Él miraba hacia todas partes menos a ella.
—Intenta que sea rápido.
—Cabrón. Hijo de perra. Lo que quería decirte es que te quiero, asqueroso hijo de perra.
—Muy bien.
—¿Me has oído?
—Sí.
—¿Qué he dicho?
—Que me quieres, y yo me alegro. Ahora lárgate de aquí.
—Adiós.
—¡Adiós!
Condujo con los ojos borrosos. Bonnie Abbzug reincidió en el dulce lujo del llanto, sola, zumbando por el camino de asfalto hasta Kayenta, con el corazón en un puño y los pistones subiendo y bajando como locos. Era difícil ver la carretera. Encendió los limpiaparabrisas, pero no sirvieron de mucho.
Solo, por fin (Dios mío, qué alivio), Hayduke se desabrochó los botones de la bragueta, hurgó dentro y vació con orgullo, como un semental, las latas de cerveza y las botellas de refrescos, el aluminio aplastado y los cristales rotos, los paquetes de plástico de seis envases y las jarras de Navajoland, USA. (Dios mío, qué alivio más grande).
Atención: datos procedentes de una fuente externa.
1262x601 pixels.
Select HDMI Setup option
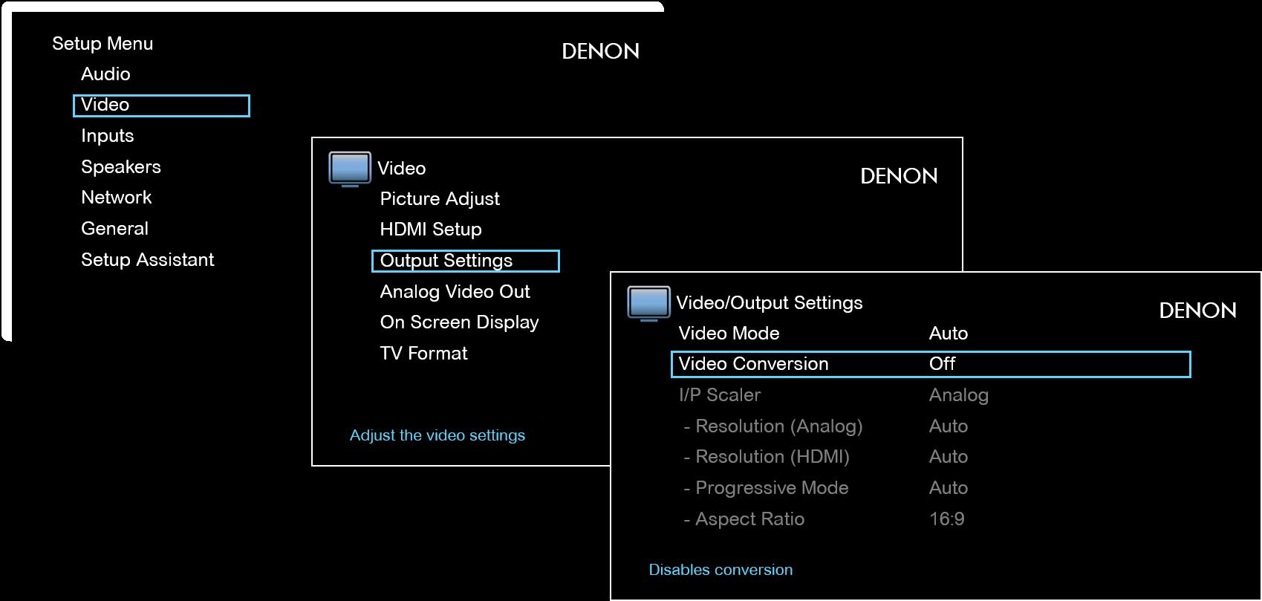click(x=431, y=230)
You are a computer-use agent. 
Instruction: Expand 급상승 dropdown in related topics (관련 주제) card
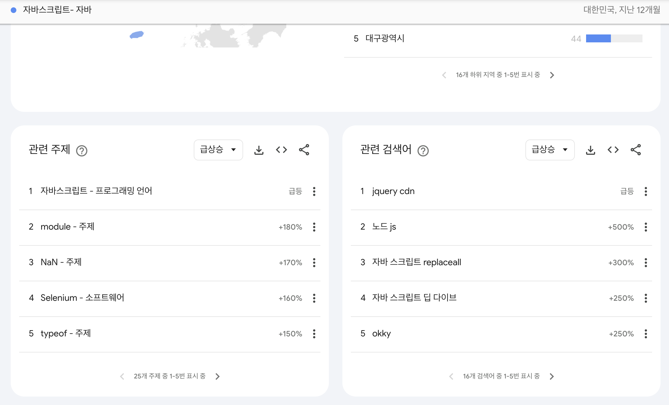218,150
Mientras meaba vio imágenes de partículas de estrellas a cientos de miles de años luz de nuestro sistema solar que parpadeaban sin pausa pero sin prisa en los espejos temblorosos de su rocío dorado. Caviló durante un momento sobre la unidad oceánica de las cosas. Como dicen los hechiceros, todos somos uno. ¿Un qué? ¿Qué más da?
La grandiosidad de estas reflexiones le sirvió de consuelo mientras se inclinaba para continuar con sus tareas solitarias y mal recompensadas. Ya restablecido, con la motosierra en una mano, la bolsa de lona cargada en la otra mano y la mochila de ochenta libras de peso sobre su ancha espalda, George W. Hayduke marchó pesadamente —con una fuerza incondicional e implacable— hacia la maquinaria ruidosa, hacia los ojos rojos e impenetrables, hacia las mandíbulas acorazadas, hacia las altas torres iluminadas y desvergonzadas de… del Enemigo. ¿Su Enemigo? ¿El Enemigo de quién? El Enemigo.